How many ways can the manager of a baseball team make up the batting order, assuming the pitcher bats last?
To determine the number of ways the manager of a baseball team can make up the batting order, assuming the pitcher bats last, we need to consider the number of choices available for each position in the lineup.
In a typical baseball lineup, there are nine positions, including the pitcher. However, since we are assuming the pitcher bats last, we only need to consider the remaining eight positions.
For the first position in the lineup, the manager has eight choices to select any of the remaining eight players.
For the second position in the lineup, the manager has seven choices remaining since one player has already been chosen for the first position.

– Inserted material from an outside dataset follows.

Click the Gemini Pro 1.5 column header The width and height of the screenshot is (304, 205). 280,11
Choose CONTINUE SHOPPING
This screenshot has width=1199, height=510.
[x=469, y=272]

For the third position, there are six choices left, and this reduction by one choice continues for each subsequent position until the eighth position, where there are only two choices.
For the final position, the pitcher automatically fills it since we assumed the pitcher bats last.
To find the total number of ways to make up the batting order, we need to multiply these choices together. This can be done using the factorial function (!) denoted as n!, which represents the product of all positive integers less than or equal to n.
So, the number of ways to make up the batting order can be calculated as 8! = 8 x 7 x 6 x 5 x 4 x 3 x 2 x 1 = 40,320.
Therefore, the manager of a baseball team can make up the batting order in 40,320 different ways, assuming the pitcher bats last.